Centre for Internet & Society

Information Technology and social media experts have questioned telecom and IT minister Kapil Sibal’s directive to social media and search engine firms to remove "disparaging, inflammatory or defamatory" user generated content from India and are doubting the cogency of such an exercise.

"It is virtually impossible to monitor all incoming content. Yes, internet service providers — both mobile and landline — could install equipment to find and filter certain phrases, but this would prove expensive," said Mahesh Murthy, founder and CEO of Pinstorm, an internet marketing company with a global presence.

Websites such as Facebook and Youtube already have mechanisms in place to report objectionable photographs and content. If some particularly inflammatory content does manage to seep through such filters, a complaint to one of the Cyber Crime Cells would get it offline, Murthy said. "What Mr Sibal is trying to do is build a great firewall of India, but at what cost? It is clear he has no grasp of technology," he added. 

Such a "firewall" would not just curb freedom of speech, but could also reduce internet speeds, said Sampath Iyengar, social engineering officer with Neo Social7 Media Solutions, a social media company based in Mumbai. "This is a very complicated process, and quite unnecessary. We would need a lot of infrastructure similar to what China has," he said.

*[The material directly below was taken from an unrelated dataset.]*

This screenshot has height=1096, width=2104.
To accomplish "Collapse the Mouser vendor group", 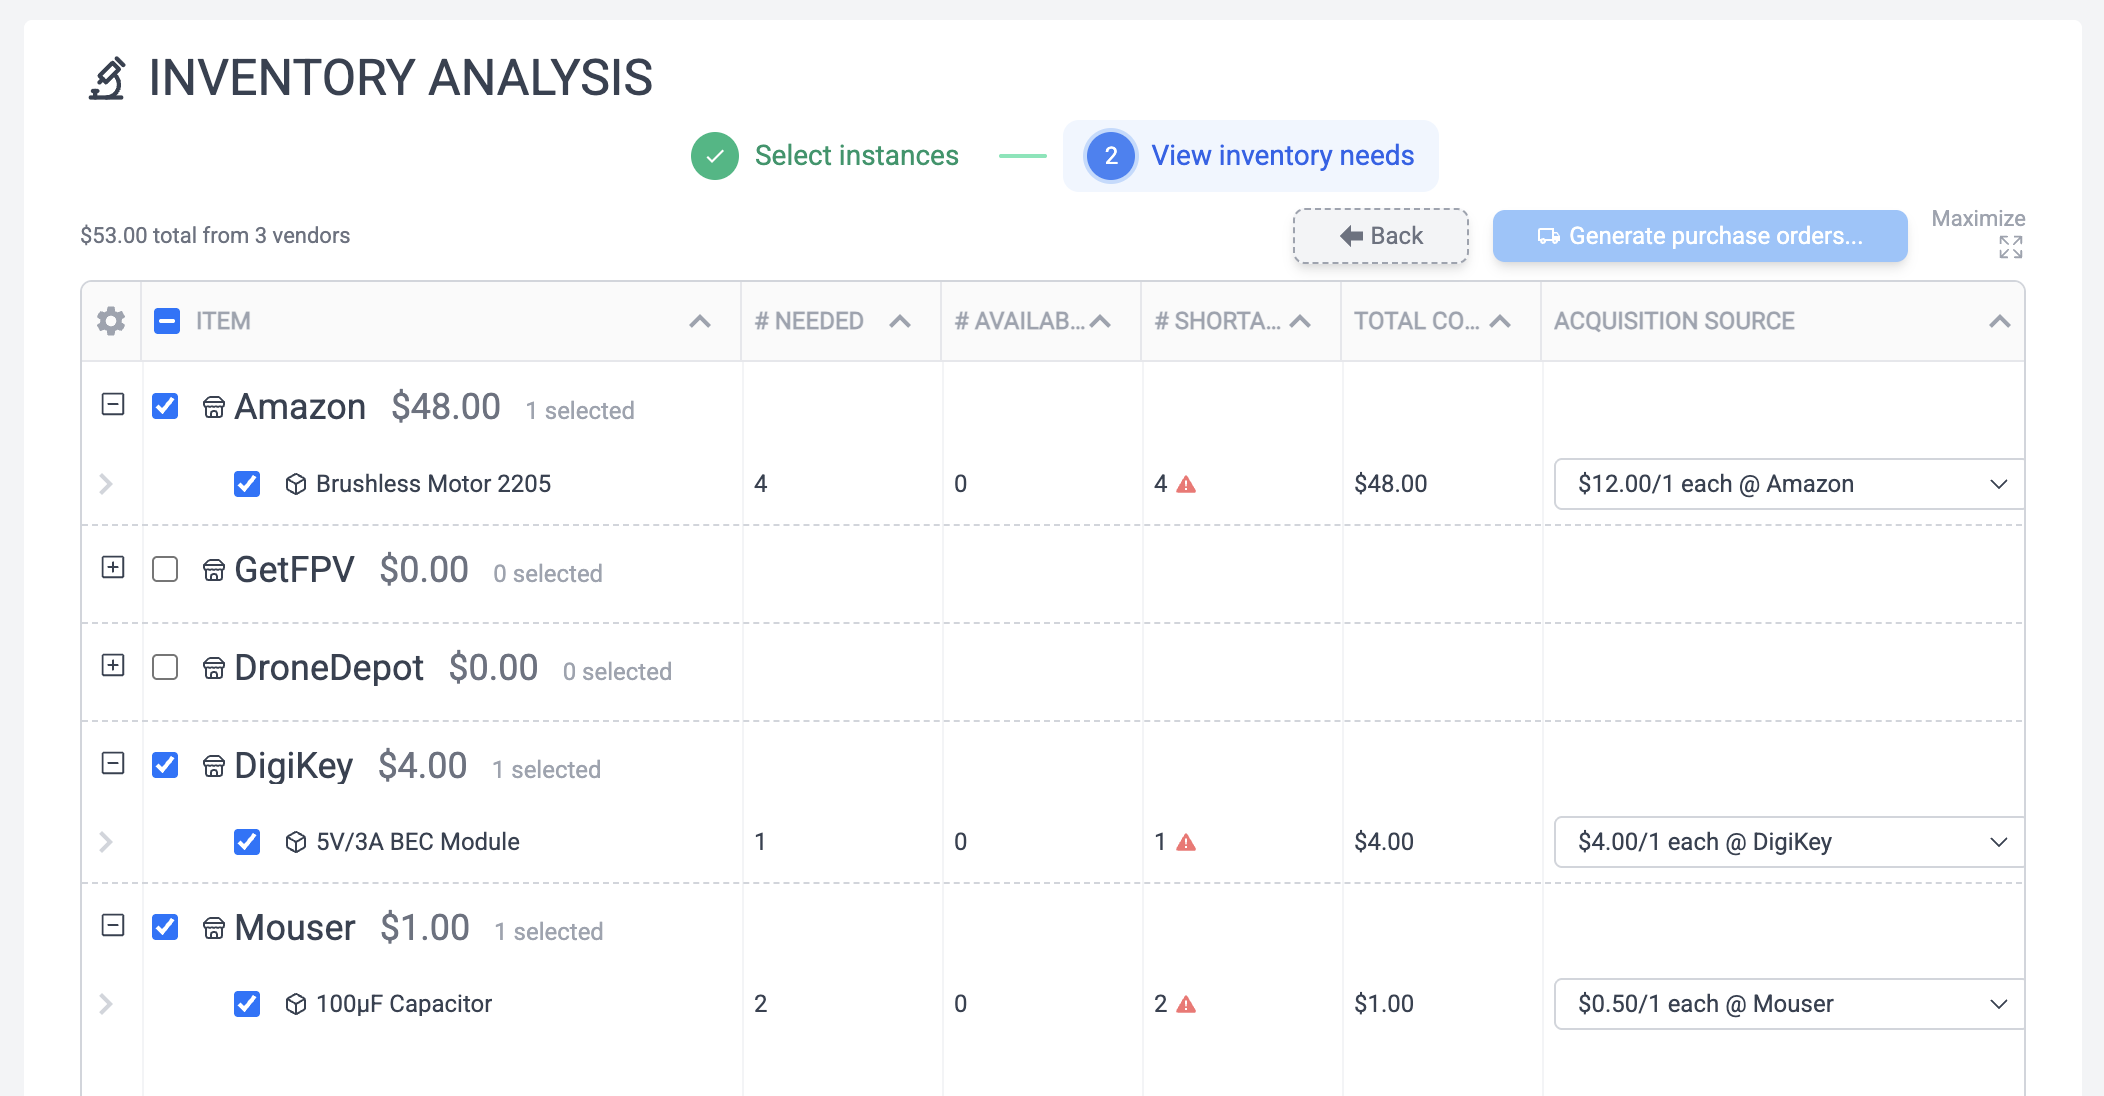I will point(110,928).
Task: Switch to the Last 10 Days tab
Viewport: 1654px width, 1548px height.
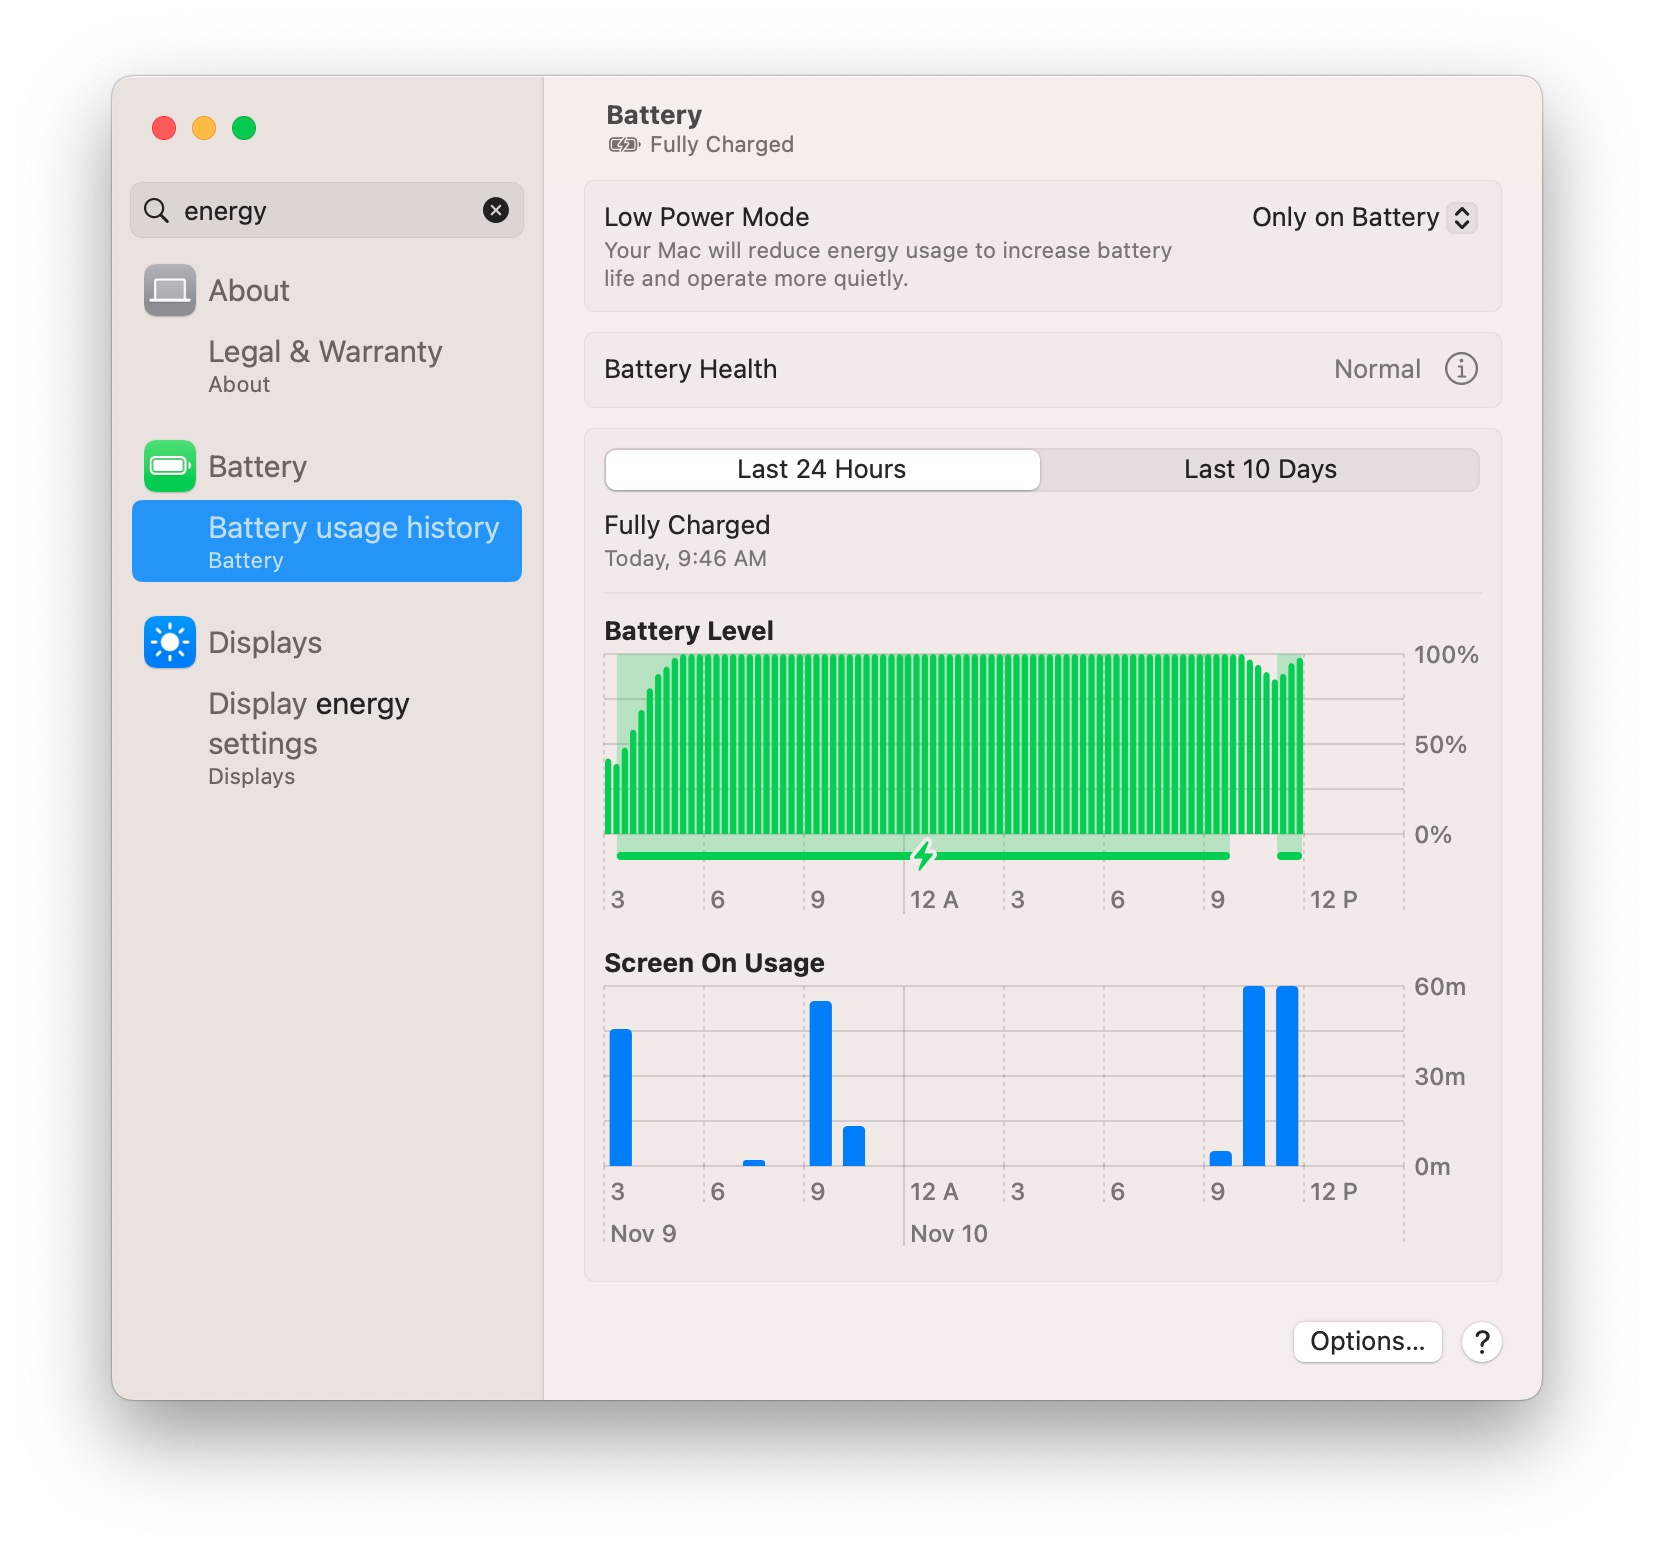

Nishant Shah, head of research at the Centre for Society and Internet, Bangalore, said keyword-based filtering is not the solution. "You wouldn’t want to end up with a situation where you are denied access to, say, the website of the University of Sussex because the address contains the word ‘sex’," he said. "So what we are really talking about is 10 million people sitting down and manually weeding through material, no less. Obviously, Kapil Sibal has not thought this through." India has over 100 million Internet users and about 30 million of them are on Facebook. Even by a conservative estimate, Facebook would need to scan through 90 million updates from India every day, Shah said. A Facebook representative, declined to talk to the media.

In the US, a similar move, in the form of the Stop Online Piracy Act (SOPA), has been vehemently opposed by the public on the grounds that it would clamp down on the free Web. The Act, if passed, would allow service providers to block websites suspected to be hosting or enabling the sharing of copyrighted content. In the first half of this year, India asked Google to remove 358 items — up from 282 in the second half of 2010 — that it found objectionable. In almost 300 of these cases, government criticism and defamation were cited as the reasons for removal.